-------- DATA --------

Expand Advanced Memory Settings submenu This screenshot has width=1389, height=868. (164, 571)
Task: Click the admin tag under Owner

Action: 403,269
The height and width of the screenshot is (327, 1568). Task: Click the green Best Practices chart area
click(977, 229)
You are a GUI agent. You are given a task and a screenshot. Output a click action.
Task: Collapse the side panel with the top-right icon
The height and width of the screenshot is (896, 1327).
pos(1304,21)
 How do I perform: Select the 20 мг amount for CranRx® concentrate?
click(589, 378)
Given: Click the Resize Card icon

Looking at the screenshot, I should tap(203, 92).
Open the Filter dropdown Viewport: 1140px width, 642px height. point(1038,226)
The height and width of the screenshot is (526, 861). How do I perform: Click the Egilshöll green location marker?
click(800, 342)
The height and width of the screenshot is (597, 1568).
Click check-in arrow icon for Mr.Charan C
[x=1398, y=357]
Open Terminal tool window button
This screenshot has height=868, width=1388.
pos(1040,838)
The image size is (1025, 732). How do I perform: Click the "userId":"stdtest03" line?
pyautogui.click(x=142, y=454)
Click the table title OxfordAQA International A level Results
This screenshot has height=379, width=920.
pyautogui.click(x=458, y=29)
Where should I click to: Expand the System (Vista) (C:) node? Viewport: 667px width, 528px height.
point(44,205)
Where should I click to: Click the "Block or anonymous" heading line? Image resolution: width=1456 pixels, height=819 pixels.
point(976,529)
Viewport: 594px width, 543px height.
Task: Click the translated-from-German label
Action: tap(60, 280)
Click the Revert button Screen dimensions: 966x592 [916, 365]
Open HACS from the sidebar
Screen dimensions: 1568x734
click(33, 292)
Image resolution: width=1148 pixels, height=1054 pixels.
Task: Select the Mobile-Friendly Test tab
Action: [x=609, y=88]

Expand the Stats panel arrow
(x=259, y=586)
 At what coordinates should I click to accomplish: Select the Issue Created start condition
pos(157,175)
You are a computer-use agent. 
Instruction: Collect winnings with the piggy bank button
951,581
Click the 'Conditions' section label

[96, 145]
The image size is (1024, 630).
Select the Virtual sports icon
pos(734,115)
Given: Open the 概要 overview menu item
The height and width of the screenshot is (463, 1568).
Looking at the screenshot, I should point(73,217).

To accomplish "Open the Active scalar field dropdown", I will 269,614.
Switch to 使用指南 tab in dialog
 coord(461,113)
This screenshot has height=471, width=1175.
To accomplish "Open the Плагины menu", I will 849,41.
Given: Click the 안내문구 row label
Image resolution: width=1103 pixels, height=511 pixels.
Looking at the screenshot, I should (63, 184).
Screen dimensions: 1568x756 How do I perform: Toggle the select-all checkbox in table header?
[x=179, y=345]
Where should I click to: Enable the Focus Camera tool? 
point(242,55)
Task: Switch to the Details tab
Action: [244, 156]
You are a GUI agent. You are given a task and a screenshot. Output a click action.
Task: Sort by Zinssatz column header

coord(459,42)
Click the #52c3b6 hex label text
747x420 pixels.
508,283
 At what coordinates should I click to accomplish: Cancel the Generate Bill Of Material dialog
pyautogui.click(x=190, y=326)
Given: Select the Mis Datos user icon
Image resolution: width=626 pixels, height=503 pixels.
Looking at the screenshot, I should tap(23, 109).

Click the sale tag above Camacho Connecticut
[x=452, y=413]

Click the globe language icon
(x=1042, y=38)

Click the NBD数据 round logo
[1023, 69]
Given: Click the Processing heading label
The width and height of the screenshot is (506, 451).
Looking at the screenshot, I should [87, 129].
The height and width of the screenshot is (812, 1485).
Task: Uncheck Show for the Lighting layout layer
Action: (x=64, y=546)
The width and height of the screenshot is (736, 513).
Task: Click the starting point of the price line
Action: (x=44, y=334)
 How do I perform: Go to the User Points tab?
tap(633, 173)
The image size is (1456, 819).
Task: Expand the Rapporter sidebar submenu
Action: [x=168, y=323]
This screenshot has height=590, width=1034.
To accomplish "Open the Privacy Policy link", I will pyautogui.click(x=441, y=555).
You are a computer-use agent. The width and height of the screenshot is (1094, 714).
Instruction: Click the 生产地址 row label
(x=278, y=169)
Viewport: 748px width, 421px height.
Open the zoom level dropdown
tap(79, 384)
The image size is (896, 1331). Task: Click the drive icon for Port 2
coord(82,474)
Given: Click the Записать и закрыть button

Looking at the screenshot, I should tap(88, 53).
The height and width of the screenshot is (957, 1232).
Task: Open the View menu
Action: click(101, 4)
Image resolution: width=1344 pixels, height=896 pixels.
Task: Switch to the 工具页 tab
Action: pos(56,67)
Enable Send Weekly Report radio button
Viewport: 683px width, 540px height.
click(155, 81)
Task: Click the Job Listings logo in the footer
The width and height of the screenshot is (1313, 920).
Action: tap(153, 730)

--------

§ **WHAT YOU WILL DO**: Lay out everything in the records above from the line containing "Given: Click the 안내문구 row label" down to the line containing "coord(82,474)" as a numbered list, leaving out blank lines.

§ **RESULT OF THIS EXERCISE**:
1. Given: Click the 안내문구 row label
2. Image resolution: width=1103 pixels, height=511 pixels.
3. Looking at the screenshot, I should (63, 184).
4. Screen dimensions: 1568x756 How do I perform: Toggle the select-all checkbox in table header?
5. [x=179, y=345]
6. Where should I click to: Enable the Focus Camera tool? 
7. point(242,55)
8. Task: Switch to the Details tab
9. Action: [244, 156]
10. You are a GUI agent. You are given a task and a screenshot. Output a click action.
11. Task: Sort by Zinssatz column header
12. coord(459,42)
13. Click the #52c3b6 hex label text
14. 747x420 pixels.
15. 508,283
16.  At what coordinates should I click to accomplish: Cancel the Generate Bill Of Material dialog
17. pyautogui.click(x=190, y=326)
18. Given: Select the Mis Datos user icon
19. Image resolution: width=626 pixels, height=503 pixels.
20. Looking at the screenshot, I should tap(23, 109).
21. Click the sale tag above Camacho Connecticut
22. [x=452, y=413]
23. Click the globe language icon
24. (x=1042, y=38)
25. Click the NBD数据 round logo
26. [1023, 69]
27. Given: Click the Processing heading label
28. The width and height of the screenshot is (506, 451).
29. Looking at the screenshot, I should [87, 129].
30. The height and width of the screenshot is (812, 1485).
31. Task: Uncheck Show for the Lighting layout layer
32. Action: (x=64, y=546)
33. The width and height of the screenshot is (736, 513).
34. Task: Click the starting point of the price line
35. Action: (x=44, y=334)
36.  How do I perform: Go to the User Points tab?
37. tap(633, 173)
38. The image size is (1456, 819).
39. Task: Expand the Rapporter sidebar submenu
40. Action: [x=168, y=323]
41. This screenshot has height=590, width=1034.
42. To accomplish "Open the Privacy Policy link", I will pyautogui.click(x=441, y=555).
43. You are a computer-use agent. The width and height of the screenshot is (1094, 714).
44. Instruction: Click the 生产地址 row label
45. (x=278, y=169)
46. Viewport: 748px width, 421px height.
47. Open the zoom level dropdown
48. tap(79, 384)
49. The image size is (896, 1331). Task: Click the drive icon for Port 2
50. coord(82,474)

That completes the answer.